For the 2017-2018 VRC In the Zone season, my team, 5327B, continually modified and rebuilt our robot throughout the season. After all, the design process is not linear, as the brainstorm phase or prototype phase can repeat after every time the robot is tested. Although we did have a number of rebuilds, we ultimately did end up sticking to one design as the main design and perfecting it for VEX Worlds. This consisted of the double reverse four bar, or two fourbars connected to create vertical motion, in order to lift the cones, and a four bar mobile goal intake. The cone intake was pneumatic in order to ensure that there would be only two positions, one where the claw was loose and one where it had a grip on the cone.
As a builder and graphic designer, I spent most of my time putting together parts of the robot such as the double reverse four bar (the lift) and the cone intake. I also made all the decal on the robot, which as you can see in the top image is on the back of the robot. I also played a critical role in writing the documentation, as I was in charge of writing the instruction manual and of delegating other teammates to work on the reference binder.
At the State level of the Chevron Design Challenge, my team was tasked with creating a microphone that minimizes external noise.
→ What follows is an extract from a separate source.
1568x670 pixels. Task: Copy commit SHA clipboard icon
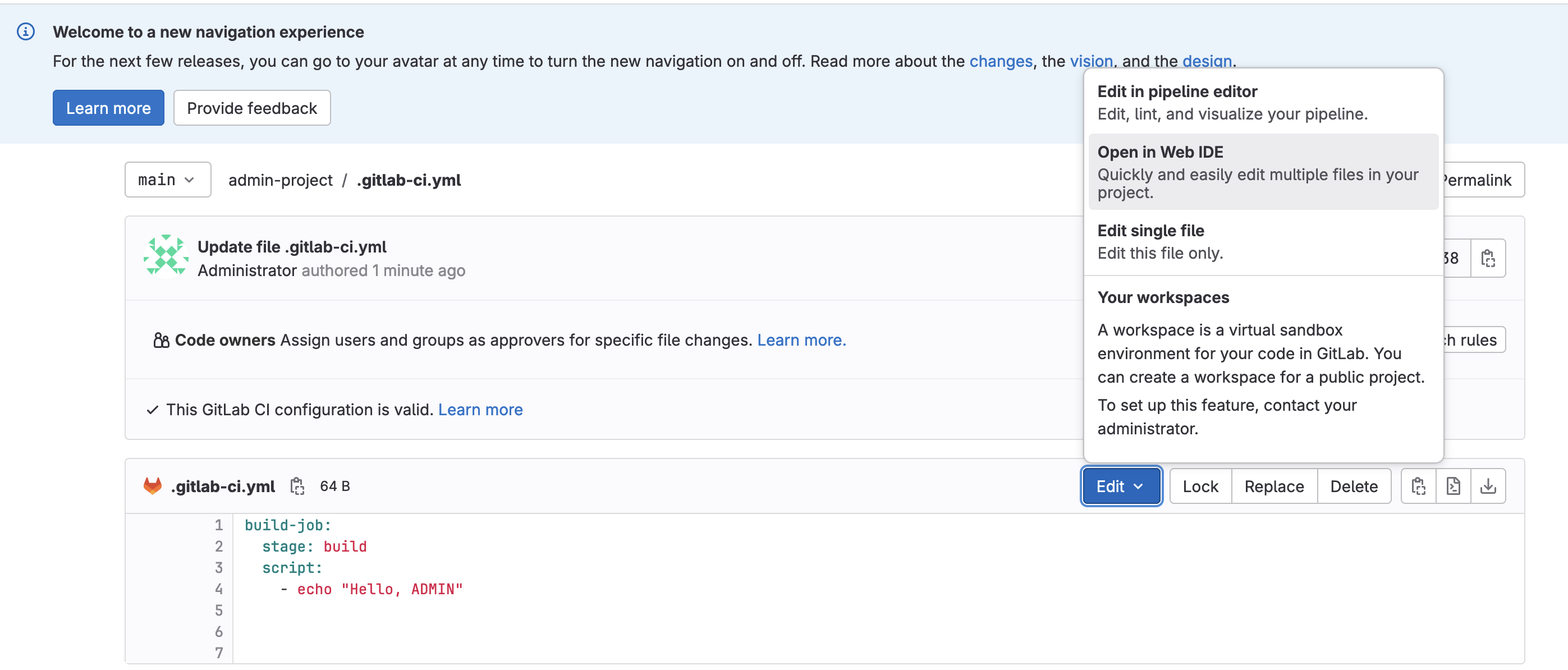(1488, 258)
The competition took place at CSU Bakersfield. Over the span of under 8 hours, we were tasked with sketching potential designs, CAD modelling the designs, creating technical drawings on Autodesk Inventor, presenting a pitch to a panel of judges. We designed a device shaped similarly to headphones with a unique foam padding on the mouthpiece to retain noise provided directly from the speaker. I was responsible for sketching, 3D modelling, setting up the pitch, and delegating tasks to my teammates while ensuring that we would complete the tasks within the time constraints.
The device we innovated is shown to the left in a number of views. At this competition, I expanded on my experience from the regional level to create a product that required even more creativity and uniqueness while still performing the required tasks.
The goal of this project was to create a functional printed circuit board while learning the intricacies of the entire circuit board creation process. I made use of the knowledge gained from digital electronics theory, applying everything from voltage laws to 555 timer circuits.
I was given the creative freedom to chose my circuit, so I chose to make an electronic synthesizer. As an individual project, I was tasked with completing the whole PCB creation process from designing the circuit on a software to masking, etching, and drilling the board, as well as soldering the components on to it. I also documented each step of my process. The process of creating the PCB itself was quite fun and rewarding, as I learned to make a functional hardware device with its own circuitry, knowledge that will be incredibly useful when making devices with practical applications.
Check out the project documentation here. The documentation includes multiple views of the final PCB and information about each step of the PCB creation process. Various views of the final printed circuit board are also shown to the left.
After making our team's reveal in 2016, I was once again appointed to making the reveal to display our robot to the world. I first began by laying out the scenes and all the important parts of the robot that needed to be displayed. I used Final Cut Pro to put together the clips and add transitions. I have worked on a number of other videos such as our Worlds recaps and state recaps, which you can check out on my YouTube channel.